HIV predictive models using electronic health record (EHR) data have been described and are a promising tool to assist in the implementation of HIV prevention efforts.8–14 Such a predictive model built into the EHR may help providers identify individuals eligible for PrEP.
SETTING
Prior studies have utilized patient data from the EHR to develop prediction models for incident HIV.8–14 These models have the potential to be used clinically to identify patients with an increased likelihood of HIV before acquisition and support prevention interventions. However, there are very few published models that (1) include data from the southern areas of the United States and uninsured populations,13 (2) are able to identify cases in all subpopulations by sex at birth15,16 effectively without multiple specialized models for each subpopulation, and (3) utilize EHR data alone for ease and scalability in similar healthcare settings. Prior models address some of these criteria but not all. The development of predictive models that meet these criteria is imperative to effectively (1) address the needs of vulnerable populations and (2) implement them in hospital settings with limited resources.

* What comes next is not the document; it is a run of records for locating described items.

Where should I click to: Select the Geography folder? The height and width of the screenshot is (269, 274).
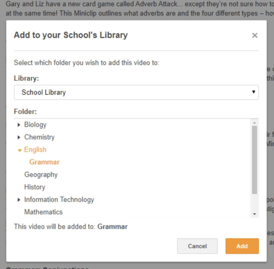41,175
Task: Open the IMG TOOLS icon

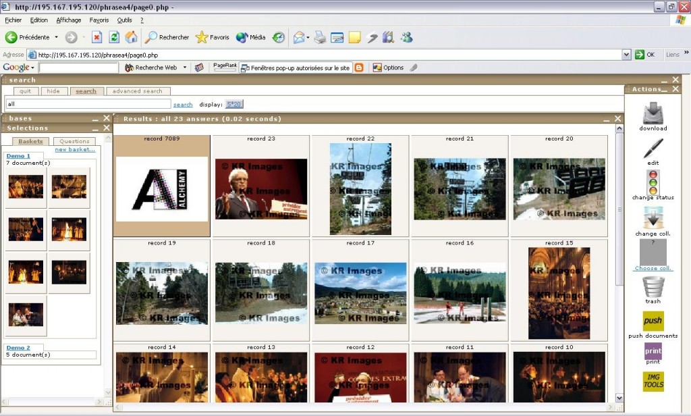Action: click(x=653, y=382)
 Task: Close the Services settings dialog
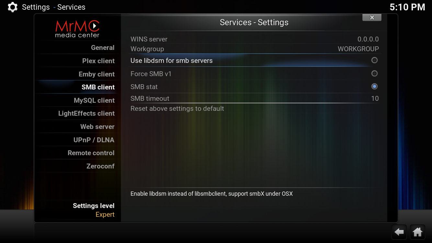(372, 18)
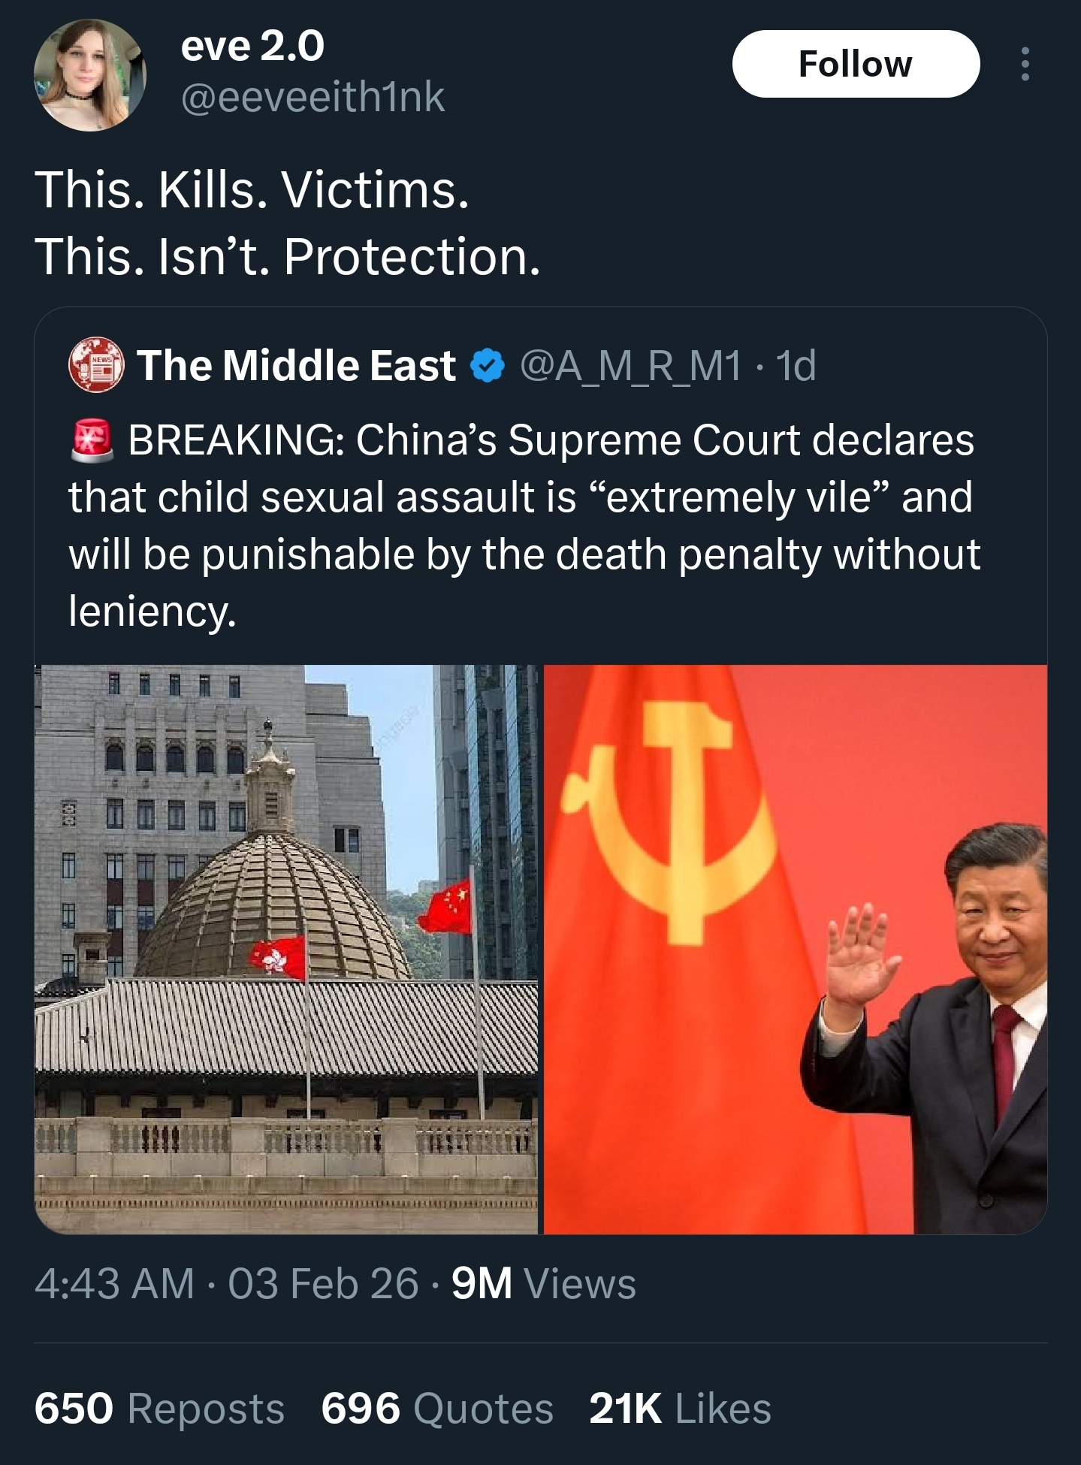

In this study, a prediction model is developed for identification of HIV cases at Parkland Health (PH), one of the largest safety-net hospitals in the country, which serves a large uninsured population in Dallas County, Texas. Dallas County was identified by the EHE as having a disproportionate burden of incident HIV and is a target jurisdiction of the EHE initiative.
METHODS
Data
At PH, EHR data were extracted from Epic (Epic Systems Corporation, Verona, WI) for any patient aged 16 or older from 2015 to 2019. There were 458,893 unique patients with at least 1 inpatient, emergency, or outpatient visit within the period. The incident HIV population is defined using information available from PH's HIV registry, laboratory results, diagnosis information, and previous HIV screening data followed by chart reviews for any incident case between 2015 and 2019. Each newly positive HIV screening test in the health system is reviewed by clinical staff who perform direct outreach to the patient and the local health department to determine and document whether the result represents an incident versus a known HIV diagnosis. Any patient who had a visit within the defined timeline but was diagnosed with HIV before 2015 was excluded from the analysis. Overall, the incidence rate of HIV is approximately 0.08% (or 80 per 100,000) in the cohort. Data on 60 different variables encompassing demographic, social history, laboratory test results, medical diagnoses, medication history, and hospital utilization history for the population were included based on published models8–10 and input from clinical experts. Furthermore, owing to the rarity of certain variables, some variables are grouped into related categories (eg, stomach cancer, skin cancer, digestive cancer, etc. were grouped into a variable named non-AIDS-defining cancers). Table 1, Supplemental Digital Content (see http://links.lww.com/QAI/C311) provides a description of several variables considered for the predictive model.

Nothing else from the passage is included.